Longtemps, je n’ai pas vu le problème. Les mots sortaient, prenaient la forme d’un mail, d’un message, d’un texte, et partaient vivre leur vie. Comme si écrire et envoyer relevaient du même geste.
Ces derniers mois m’ont appris autre chose. Ce n’est pas l’écriture qui m’a mis en difficulté. C’est les canaux que j’ai utilisé. Parce que l’écrit révèle. Mais il expose aussi. Et tous les espaces ne savent pas quoi faire d’un texte écrit trop vrai.
2026 commence mal dans mes relations amicales et familiales. Rien à voir avec les vrais drames. Mais ça brûle quand même.

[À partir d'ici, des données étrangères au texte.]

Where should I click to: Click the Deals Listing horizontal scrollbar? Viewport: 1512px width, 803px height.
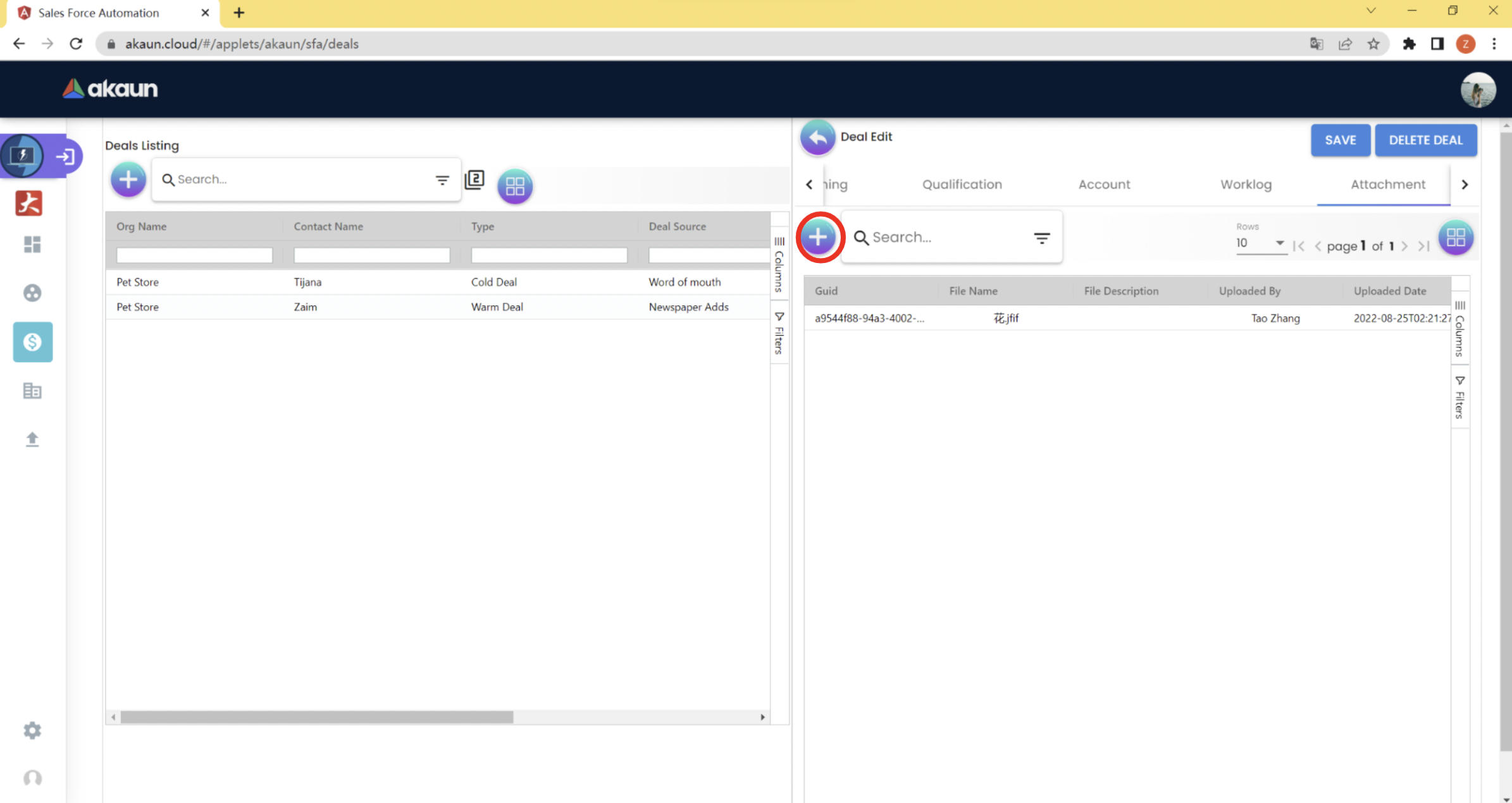coord(316,717)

Après analyses (qui valent ce qu’elles valent) sur passé plus ou moins récent, ce n'était pas mes messages le problème. Mais les canaux que j’ai utilisés, et la manière dont je les ai utilisé. On se croit malin…Et je me suis rendu compte d’une chose bête, les types de communication :
- Communication pro → interprétée, politisée, hiérarchisée. J’y mets trop d’affect : mauvais trip,
- Communication personnelle et amicalement → affectivement chargée. Risque de déborder. De demander trop. Ou de donner trop.
- Communication familiale → morale. Là, danger à tous les étages.
Il n’y pas de leçon universelle. Juste la mienne. Tout ce qui peut être écrit, ne peut, ne doit pas être envoyé.
Sur ces quelques heures de 2026 comme sur des situations difficiles au boulot, le retour est clair : j’ai plié mon piège souvent dès le premier mail. Dès la première réponse si c’est moi qu’on sollicite. Pas besoin d’hurler contre les autres.
Tout dire n’est pas être sincère. La sincérité dépend du canal. Choisir quoi dire, c’est se respecter. Et respecter celui à qui l’on écrit.
Pas été brillant sur les premiers jours. Il reste encore 363 jours pour faire mieux.